Unsicher näherte sich Elysa den Steinbögen. Die Pforte von Umira erhob sich im Mondlicht der Wiesen, und zum ersten Mal erschien sie ihr mehr wie ein Gerippe und nicht wie die malerische Ruine, die es am Tage war. Als würde dieser Ort sich in der Nacht verwandeln.
Sehr abwegig war dieser Gedanke wohl nicht. Umira war ein Ort der Wandlung, die Mitte ihrer in zwei Reiche geteilten Welt. Wieso sollte diese Pforte sich nicht mit dem Lauf der Gestirne auch selbst wandeln?
Die höchste Magierin des Sonnenlandes straffte sich, als sie sah, dass bereits einige dunkle Gestalten im Schatten der Steinbögen standen. Sie waren also schon da.

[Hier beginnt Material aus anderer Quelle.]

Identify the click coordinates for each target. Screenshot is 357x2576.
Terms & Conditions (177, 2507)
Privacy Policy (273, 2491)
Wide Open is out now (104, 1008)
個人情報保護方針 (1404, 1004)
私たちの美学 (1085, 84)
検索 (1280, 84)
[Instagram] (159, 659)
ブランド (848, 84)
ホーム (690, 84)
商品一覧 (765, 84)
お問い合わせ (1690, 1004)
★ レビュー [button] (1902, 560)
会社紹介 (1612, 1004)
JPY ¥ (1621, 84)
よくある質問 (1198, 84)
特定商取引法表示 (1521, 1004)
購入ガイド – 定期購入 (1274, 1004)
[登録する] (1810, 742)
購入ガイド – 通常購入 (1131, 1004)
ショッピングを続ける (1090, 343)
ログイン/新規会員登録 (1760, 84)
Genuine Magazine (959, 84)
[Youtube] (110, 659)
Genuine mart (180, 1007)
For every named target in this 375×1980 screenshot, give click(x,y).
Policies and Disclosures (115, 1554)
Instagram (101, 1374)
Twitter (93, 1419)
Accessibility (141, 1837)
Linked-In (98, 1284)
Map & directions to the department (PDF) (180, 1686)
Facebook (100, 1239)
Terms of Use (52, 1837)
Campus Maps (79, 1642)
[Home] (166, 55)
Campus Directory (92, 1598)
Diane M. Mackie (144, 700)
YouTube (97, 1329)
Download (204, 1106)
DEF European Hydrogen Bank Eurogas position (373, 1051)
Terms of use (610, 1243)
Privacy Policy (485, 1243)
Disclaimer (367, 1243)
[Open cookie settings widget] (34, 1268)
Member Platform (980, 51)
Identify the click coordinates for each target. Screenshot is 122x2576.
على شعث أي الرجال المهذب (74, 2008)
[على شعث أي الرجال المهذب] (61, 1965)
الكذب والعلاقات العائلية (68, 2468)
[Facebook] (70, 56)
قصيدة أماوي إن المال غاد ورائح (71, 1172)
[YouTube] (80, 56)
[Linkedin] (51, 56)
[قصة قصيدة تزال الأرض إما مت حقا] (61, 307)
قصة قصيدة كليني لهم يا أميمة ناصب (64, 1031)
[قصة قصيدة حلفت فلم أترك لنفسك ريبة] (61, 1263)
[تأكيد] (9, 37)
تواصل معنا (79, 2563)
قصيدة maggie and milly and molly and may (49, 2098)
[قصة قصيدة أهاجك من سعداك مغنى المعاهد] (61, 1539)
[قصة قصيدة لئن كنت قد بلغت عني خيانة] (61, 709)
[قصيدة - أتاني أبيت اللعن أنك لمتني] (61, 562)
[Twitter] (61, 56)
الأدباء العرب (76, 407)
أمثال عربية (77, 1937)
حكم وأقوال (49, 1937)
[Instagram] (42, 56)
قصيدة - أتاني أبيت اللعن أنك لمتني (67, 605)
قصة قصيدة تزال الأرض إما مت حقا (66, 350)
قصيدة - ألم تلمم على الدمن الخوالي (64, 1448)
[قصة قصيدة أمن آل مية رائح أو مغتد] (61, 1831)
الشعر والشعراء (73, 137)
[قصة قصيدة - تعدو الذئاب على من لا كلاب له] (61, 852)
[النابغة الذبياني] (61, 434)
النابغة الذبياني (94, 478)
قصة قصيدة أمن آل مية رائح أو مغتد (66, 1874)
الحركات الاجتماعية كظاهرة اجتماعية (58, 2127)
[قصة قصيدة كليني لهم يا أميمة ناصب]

Sie beschleunigte ihre Schritte und ihre Begleiter passten sich ihrem Tempo an.
Um ehrlich zu sein, erfüllte sie dieser ganze Auftrag mit Unbehagen. Sie hatte natürlich schon mitbekommen, dass die Königin des Sonnenlands gelegentlich Absprachen mit den Dienern der Schatten traf. Die beiden Herrscherinnen lagen zwar im Krieg, aber sie waren auch unsterbliche und übermächtige Wesen, die einzigen ihrer Art, von denen Elysa wusste, und ihre Königin hatte ihr nie Anlass gegeben, zu glauben, dass es weitere gäbe. Unter diesen Umständen war es vermutlich nicht verwunderlich, dass die Königinnen eine etwas kompliziertere Beziehung miteinander hatten. Sie bekriegten einander, doch sie tauschten auch immer wieder Gefangene aus, beendeten verlustreiche Kämpfe durch Kompromisse oder trafen eben Vereinbarungen.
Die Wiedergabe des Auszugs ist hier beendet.